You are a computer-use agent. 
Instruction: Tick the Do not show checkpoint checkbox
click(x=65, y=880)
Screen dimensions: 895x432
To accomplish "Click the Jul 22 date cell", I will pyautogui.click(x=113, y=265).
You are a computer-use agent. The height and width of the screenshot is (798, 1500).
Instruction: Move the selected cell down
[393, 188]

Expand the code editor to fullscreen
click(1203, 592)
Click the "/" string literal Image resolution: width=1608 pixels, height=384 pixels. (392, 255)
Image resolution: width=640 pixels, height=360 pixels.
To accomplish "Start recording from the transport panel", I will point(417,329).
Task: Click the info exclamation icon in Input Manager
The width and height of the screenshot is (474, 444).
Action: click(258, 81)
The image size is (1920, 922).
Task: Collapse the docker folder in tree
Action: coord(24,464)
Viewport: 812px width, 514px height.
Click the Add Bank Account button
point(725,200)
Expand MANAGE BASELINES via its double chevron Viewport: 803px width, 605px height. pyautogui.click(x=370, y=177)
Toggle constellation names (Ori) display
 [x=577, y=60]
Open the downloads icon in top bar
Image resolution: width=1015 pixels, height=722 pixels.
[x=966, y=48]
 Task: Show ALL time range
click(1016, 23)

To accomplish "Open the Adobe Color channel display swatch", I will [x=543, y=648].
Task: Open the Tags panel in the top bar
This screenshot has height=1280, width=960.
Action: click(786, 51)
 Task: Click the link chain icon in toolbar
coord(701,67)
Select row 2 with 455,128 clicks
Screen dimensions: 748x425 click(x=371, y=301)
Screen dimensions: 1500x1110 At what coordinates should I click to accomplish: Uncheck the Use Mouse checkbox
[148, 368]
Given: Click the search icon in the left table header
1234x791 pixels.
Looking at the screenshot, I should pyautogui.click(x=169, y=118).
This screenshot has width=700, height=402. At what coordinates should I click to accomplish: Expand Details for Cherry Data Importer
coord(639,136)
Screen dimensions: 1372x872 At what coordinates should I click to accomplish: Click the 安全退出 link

——

Exercise description: If a line contains the word "panel", it counts; say how many such lines the records hold, and give only that number.

Answer box: 2